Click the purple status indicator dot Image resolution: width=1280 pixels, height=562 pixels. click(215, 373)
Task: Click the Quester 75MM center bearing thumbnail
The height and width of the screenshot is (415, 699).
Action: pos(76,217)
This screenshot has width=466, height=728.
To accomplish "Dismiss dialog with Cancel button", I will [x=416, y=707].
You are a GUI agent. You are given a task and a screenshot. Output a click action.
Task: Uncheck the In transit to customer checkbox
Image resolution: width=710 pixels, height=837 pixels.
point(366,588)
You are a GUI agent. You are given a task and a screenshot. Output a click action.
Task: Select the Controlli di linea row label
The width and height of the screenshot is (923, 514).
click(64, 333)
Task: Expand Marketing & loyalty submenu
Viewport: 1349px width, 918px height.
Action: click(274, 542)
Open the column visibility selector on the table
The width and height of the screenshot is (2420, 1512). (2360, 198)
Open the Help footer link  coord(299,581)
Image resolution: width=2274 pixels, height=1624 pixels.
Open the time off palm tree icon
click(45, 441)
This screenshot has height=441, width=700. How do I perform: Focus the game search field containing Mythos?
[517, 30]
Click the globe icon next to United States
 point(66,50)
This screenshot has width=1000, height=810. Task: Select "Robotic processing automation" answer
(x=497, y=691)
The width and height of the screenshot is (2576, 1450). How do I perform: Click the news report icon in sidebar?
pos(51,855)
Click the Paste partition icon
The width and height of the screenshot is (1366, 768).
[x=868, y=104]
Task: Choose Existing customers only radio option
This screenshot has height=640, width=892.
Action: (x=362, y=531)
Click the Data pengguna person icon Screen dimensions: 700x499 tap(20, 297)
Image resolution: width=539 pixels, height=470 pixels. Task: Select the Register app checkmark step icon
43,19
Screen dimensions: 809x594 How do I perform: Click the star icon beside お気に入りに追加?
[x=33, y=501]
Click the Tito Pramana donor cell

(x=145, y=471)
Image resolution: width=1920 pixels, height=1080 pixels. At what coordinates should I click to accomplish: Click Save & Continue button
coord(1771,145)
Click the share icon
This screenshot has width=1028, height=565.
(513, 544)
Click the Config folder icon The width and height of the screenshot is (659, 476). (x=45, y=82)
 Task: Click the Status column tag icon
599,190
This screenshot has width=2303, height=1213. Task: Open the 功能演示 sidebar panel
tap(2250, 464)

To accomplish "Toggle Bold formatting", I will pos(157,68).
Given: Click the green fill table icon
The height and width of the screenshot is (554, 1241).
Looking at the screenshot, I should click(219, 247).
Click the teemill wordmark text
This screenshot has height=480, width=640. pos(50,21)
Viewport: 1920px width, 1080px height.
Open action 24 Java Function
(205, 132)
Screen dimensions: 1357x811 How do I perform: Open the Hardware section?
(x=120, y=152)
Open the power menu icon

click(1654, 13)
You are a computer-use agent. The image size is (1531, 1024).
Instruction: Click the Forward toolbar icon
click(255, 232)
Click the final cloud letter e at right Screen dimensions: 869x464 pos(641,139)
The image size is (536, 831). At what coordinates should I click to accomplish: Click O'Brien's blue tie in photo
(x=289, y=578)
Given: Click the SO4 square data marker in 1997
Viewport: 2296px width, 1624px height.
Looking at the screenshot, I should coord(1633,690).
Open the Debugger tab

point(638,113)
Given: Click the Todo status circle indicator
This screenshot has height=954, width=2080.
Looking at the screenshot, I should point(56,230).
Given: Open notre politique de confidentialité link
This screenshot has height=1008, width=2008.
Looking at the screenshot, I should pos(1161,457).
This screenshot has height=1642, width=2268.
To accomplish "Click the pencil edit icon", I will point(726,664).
○ ○ ○ ○ ○
Lay out every row above as a Markdown table with two columns, Number and Line, giving each row's number and its text. Leave out blank lines.

- [Result]:
| Number | Line |
|---|---|
| 1 | Click the purple status indicator dot Image resolution: width=1280 pixels, height=562 pixels. click(215, 373) |
| 2 | Task: Click the Quester 75MM center bearing thumbnail |
| 3 | The height and width of the screenshot is (415, 699). |
| 4 | Action: pos(76,217) |
| 5 | This screenshot has width=466, height=728. |
| 6 | To accomplish "Dismiss dialog with Cancel button", I will [x=416, y=707]. |
| 7 | You are a GUI agent. You are given a task and a screenshot. Output a click action. |
| 8 | Task: Uncheck the In transit to customer checkbox |
| 9 | Image resolution: width=710 pixels, height=837 pixels. |
| 10 | point(366,588) |
| 11 | You are a GUI agent. You are given a task and a screenshot. Output a click action. |
| 12 | Task: Select the Controlli di linea row label |
| 13 | The width and height of the screenshot is (923, 514). |
| 14 | click(64, 333) |
| 15 | Task: Expand Marketing & loyalty submenu |
| 16 | Viewport: 1349px width, 918px height. |
| 17 | Action: click(274, 542) |
| 18 | Open the column visibility selector on the table |
| 19 | The width and height of the screenshot is (2420, 1512). (2360, 198) |
| 20 | Open the Help footer link  coord(299,581) |
| 21 | Image resolution: width=2274 pixels, height=1624 pixels. |
| 22 | Open the time off palm tree icon |
| 23 | click(45, 441) |
| 24 | This screenshot has height=441, width=700. How do I perform: Focus the game search field containing Mythos? |
| 25 | [517, 30] |
| 26 | Click the globe icon next to United States |
| 27 |  point(66,50) |
| 28 | This screenshot has width=1000, height=810. Task: Select "Robotic processing automation" answer |
| 29 | (x=497, y=691) |
| 30 | The width and height of the screenshot is (2576, 1450). How do I perform: Click the news report icon in sidebar? |
| 31 | pos(51,855) |
| 32 | Click the Paste partition icon |
| 33 | The width and height of the screenshot is (1366, 768). |
| 34 | [x=868, y=104] |
| 35 | Task: Choose Existing customers only radio option |
| 36 | This screenshot has height=640, width=892. |
| 37 | Action: (x=362, y=531) |
| 38 | Click the Data pengguna person icon Screen dimensions: 700x499 tap(20, 297) |
| 39 | Image resolution: width=539 pixels, height=470 pixels. Task: Select the Register app checkmark step icon |
| 40 | 43,19 |
| 41 | Screen dimensions: 809x594 How do I perform: Click the star icon beside お気に入りに追加? |
| 42 | [x=33, y=501] |
| 43 | Click the Tito Pramana donor cell |
| 44 | (x=145, y=471) |
| 45 | Image resolution: width=1920 pixels, height=1080 pixels. At what coordinates should I click to accomplish: Click Save & Continue button |
| 46 | coord(1771,145) |
| 47 | Click the share icon |
| 48 | This screenshot has width=1028, height=565. |
| 49 | (513, 544) |
| 50 | Click the Config folder icon The width and height of the screenshot is (659, 476). (x=45, y=82) |
| 51 |  Task: Click the Status column tag icon |
| 52 | 599,190 |
| 53 | This screenshot has width=2303, height=1213. Task: Open the 功能演示 sidebar panel |
| 54 | tap(2250, 464) |
| 55 | To accomplish "Toggle Bold formatting", I will pos(157,68). |
| 56 | Given: Click the green fill table icon |
| 57 | The height and width of the screenshot is (554, 1241). |
| 58 | Looking at the screenshot, I should click(219, 247). |
| 59 | Click the teemill wordmark text |
| 60 | This screenshot has height=480, width=640. pos(50,21) |
| 61 | Viewport: 1920px width, 1080px height. |
| 62 | Open action 24 Java Function |
| 63 | (205, 132) |
| 64 | Screen dimensions: 1357x811 How do I perform: Open the Hardware section? |
| 65 | (x=120, y=152) |
| 66 | Open the power menu icon |
| 67 | click(1654, 13) |
| 68 | You are a computer-use agent. The image size is (1531, 1024). |
| 69 | Instruction: Click the Forward toolbar icon |
| 70 | click(255, 232) |
| 71 | Click the final cloud letter e at right Screen dimensions: 869x464 pos(641,139) |
| 72 | The image size is (536, 831). At what coordinates should I click to accomplish: Click O'Brien's blue tie in photo |
| 73 | (x=289, y=578) |
| 74 | Given: Click the SO4 square data marker in 1997 |
| 75 | Viewport: 2296px width, 1624px height. |
| 76 | Looking at the screenshot, I should coord(1633,690). |
| 77 | Open the Debugger tab |
| 78 | point(638,113) |
| 79 | Given: Click the Todo status circle indicator |
| 80 | This screenshot has height=954, width=2080. |
| 81 | Looking at the screenshot, I should point(56,230). |
| 82 | Given: Open notre politique de confidentialité link |
| 83 | This screenshot has height=1008, width=2008. |
| 84 | Looking at the screenshot, I should pos(1161,457). |
| 85 | This screenshot has height=1642, width=2268. |
| 86 | To accomplish "Click the pencil edit icon", I will point(726,664). |